Try to understand Coveralls / Coverage output

Hi folks, this is a good opportunity for me to learn to interpret the coverage/coveralls output. In the past I tried coverage on command line for one of my own projects. But I gave up. Maybe I misunderstand the intention of coverage? You write a "common/backintime.py". Then you have a "common/test/test_backintime.py". And the goal is that the tests in "test_backintime.py" do call every function and method that exists in "backintime.py". Am I right? If that is the case you have 100% and coverage is green. Correct? No look at my last PR and click further to the coveralls output at the end. https://github.com/bit-team/backintime/pull/1305 https://coveralls.io/builds/52681188 Lets check for "common/configfile.py". This one file I know where no "test_configfile.py" exists. So I expect it to have 0%. No tests no coverage. My problem with the coveralls output - The files in "common" folder are not shown on coveralls or I can't find them. - All "test*.py" files are listed on coveralls and have nearly 100% each. Makes no sense to me because I don't test the test files. I don't care if the test files are covered by other tests. ;) And even if I would calculate the coverage of the test file code I would expect nearly 0% because no one have ever written code to test the test files. When using coverage on command line in the past with another project I also had the problem that the "coverage" of third-party packages are shown. I don't care about the coverage of packages I installed form PyPi or the distro repository. I'm confused. ;) Kind Christian

On Thu, 2022-09-22 at 19:32 +0000, c.buhtz@posteo.jp wrote:
Maybe I misunderstand the intention of coverage? You write a "common/backintime.py". Then you have a "common/test/test_backintime.py". And the goal is that the tests in "test_backintime.py" do call every function and method that exists in "backintime.py". Am I right? If that is the case you have 100% and coverage is green. Correct?

Jobs.
- A) Name each distinct Python file that the coverage post mentions, listing each one only once.
- B) Answer these questions about the coverage post.
(i) Which file does the writer say has no matching test file?
(ii) What coverage percentage does the writer expect that file to have?
(iii) What coverage do the "test*.py" files show on coveralls?
- C) Pick up the coverage thread after its final sentence and continue it.

[Item position entries]
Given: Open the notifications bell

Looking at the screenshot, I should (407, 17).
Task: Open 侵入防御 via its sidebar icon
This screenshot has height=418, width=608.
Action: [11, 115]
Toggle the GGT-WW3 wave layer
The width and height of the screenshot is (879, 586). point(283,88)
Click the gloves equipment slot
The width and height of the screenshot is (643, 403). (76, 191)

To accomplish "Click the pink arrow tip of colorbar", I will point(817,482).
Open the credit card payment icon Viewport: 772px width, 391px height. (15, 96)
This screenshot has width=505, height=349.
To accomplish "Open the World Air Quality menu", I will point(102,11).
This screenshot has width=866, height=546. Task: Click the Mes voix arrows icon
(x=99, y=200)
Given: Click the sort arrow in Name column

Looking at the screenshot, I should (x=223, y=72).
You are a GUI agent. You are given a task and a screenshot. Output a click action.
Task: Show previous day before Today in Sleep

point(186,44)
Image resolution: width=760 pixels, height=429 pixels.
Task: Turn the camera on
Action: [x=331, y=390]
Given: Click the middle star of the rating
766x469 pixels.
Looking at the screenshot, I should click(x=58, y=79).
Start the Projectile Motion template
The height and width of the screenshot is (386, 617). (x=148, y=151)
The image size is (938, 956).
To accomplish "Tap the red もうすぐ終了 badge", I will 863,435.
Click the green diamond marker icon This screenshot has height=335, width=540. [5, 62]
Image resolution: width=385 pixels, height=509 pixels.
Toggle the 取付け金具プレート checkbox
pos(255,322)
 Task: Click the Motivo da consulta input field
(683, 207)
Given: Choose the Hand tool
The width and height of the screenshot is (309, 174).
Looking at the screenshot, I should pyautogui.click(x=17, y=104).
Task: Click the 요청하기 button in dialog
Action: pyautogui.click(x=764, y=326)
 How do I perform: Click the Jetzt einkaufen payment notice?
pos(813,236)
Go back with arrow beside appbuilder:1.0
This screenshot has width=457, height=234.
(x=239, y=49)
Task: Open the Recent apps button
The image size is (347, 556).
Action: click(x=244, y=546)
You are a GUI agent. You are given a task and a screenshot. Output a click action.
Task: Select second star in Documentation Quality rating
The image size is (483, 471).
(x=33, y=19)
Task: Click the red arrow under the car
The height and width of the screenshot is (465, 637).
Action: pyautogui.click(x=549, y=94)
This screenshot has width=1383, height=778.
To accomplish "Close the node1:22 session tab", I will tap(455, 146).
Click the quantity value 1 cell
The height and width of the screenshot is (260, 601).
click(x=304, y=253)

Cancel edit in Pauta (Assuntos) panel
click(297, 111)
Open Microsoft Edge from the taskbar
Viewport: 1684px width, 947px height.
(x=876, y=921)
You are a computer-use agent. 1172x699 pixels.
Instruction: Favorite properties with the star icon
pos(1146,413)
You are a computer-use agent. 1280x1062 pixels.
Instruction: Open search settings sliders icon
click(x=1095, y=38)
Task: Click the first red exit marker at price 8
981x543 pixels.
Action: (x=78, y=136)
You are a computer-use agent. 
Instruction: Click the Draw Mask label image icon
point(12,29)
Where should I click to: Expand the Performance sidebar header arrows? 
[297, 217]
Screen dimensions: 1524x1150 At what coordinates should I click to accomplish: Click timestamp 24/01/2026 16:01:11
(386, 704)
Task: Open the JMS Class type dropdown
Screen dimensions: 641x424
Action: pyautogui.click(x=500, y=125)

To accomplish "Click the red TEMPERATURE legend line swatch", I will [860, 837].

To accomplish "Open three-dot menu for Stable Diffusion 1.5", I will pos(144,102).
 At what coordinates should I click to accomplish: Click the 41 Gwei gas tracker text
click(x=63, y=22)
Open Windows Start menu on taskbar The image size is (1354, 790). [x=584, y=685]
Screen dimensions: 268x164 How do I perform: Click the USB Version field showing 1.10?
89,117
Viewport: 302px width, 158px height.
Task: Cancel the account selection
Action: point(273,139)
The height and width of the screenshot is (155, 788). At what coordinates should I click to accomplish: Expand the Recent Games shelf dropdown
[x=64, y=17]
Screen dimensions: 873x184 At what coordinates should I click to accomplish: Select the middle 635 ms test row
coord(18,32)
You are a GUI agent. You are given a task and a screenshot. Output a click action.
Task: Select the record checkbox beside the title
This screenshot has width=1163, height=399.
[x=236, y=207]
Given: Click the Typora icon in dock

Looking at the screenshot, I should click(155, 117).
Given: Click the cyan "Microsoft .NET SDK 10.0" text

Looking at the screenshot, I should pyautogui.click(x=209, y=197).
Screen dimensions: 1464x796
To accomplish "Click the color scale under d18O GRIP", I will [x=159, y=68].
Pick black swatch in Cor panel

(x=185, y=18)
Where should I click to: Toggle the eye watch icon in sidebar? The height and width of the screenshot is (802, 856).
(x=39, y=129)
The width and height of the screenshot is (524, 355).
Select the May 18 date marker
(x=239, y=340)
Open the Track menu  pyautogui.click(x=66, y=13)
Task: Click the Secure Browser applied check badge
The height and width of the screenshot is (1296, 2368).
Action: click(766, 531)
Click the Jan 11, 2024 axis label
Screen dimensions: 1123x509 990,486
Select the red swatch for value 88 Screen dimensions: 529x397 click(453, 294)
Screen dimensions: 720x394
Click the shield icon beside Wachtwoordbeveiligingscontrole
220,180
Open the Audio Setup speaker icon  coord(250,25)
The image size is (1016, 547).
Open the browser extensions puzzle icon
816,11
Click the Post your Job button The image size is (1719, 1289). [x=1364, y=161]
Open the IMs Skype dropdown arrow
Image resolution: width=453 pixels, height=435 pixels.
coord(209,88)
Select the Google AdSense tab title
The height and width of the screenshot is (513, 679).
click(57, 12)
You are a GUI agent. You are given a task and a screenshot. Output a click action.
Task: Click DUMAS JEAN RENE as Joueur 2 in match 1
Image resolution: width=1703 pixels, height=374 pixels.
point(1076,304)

Answers in order.
- A)
common/backintime.py
common/test/test_backintime.py
common/configfile.py
test_configfile.py

- B)
(i) "common/configfile.py"
(ii) 0%
(iii) Nearly 100% each

- C)
Correct (if you mean 100 % coverage for "backintime.py")
No look at my last PR and click further to the coveralls output at the end. https://github.com/bit-team/backintime/pull/1305 https://coveralls.io/builds/52681188 [...] My problem with the coveralls output - The files in "common" folder are not shown on coveralls or I can't find them.
Click on the "List" tab to see all files (also set "Show 50 Entries" to see all files at once). Then click on "configfile.py" which then shows the coverage per line of code: https://coveralls.io/builds/52681188/source?filename=configfile.py
Lets check for "common/configfile.py". This one file I know where no "test_configfile.py" exists. So I expect it to have 0%. No tests no coverage.
It depends: - Correct if and if only every unit test really only calls one basic "unit" (function) and this function does does not call any other function (not very realistic ;-) - If any function called by a any unit test calls your function (in configfile.py) the code coverage is > 0 % (in your branch: 94,59 %). In practice many unit tests have certain "integration test side-effect" or have in case of test_backintime.py even a complete end-to-end use case test character (eg. "take a snapshot). You may wonder: Do you still need a separate "test_configfile.py"? Yes, if either a) the code coverage of your function/file is below 80 + x % (x is subject of a code quality policy) b) no actual/expected assumptions are checked in the unit tests (remember: If you drop ALL assumptions from your unit tests you still have 100 % code coverage but a severe loss of test quality because you only check for syntax compiling/interpretation errors but not for valid results!)
All "test*.py" files are listed on coveralls and have nearly 100% each. Makes no sense to me because I don't test the test files. [...] When using coverage on command line in the past with another project I also had the problem that the "coverage" of third-party packages are shown.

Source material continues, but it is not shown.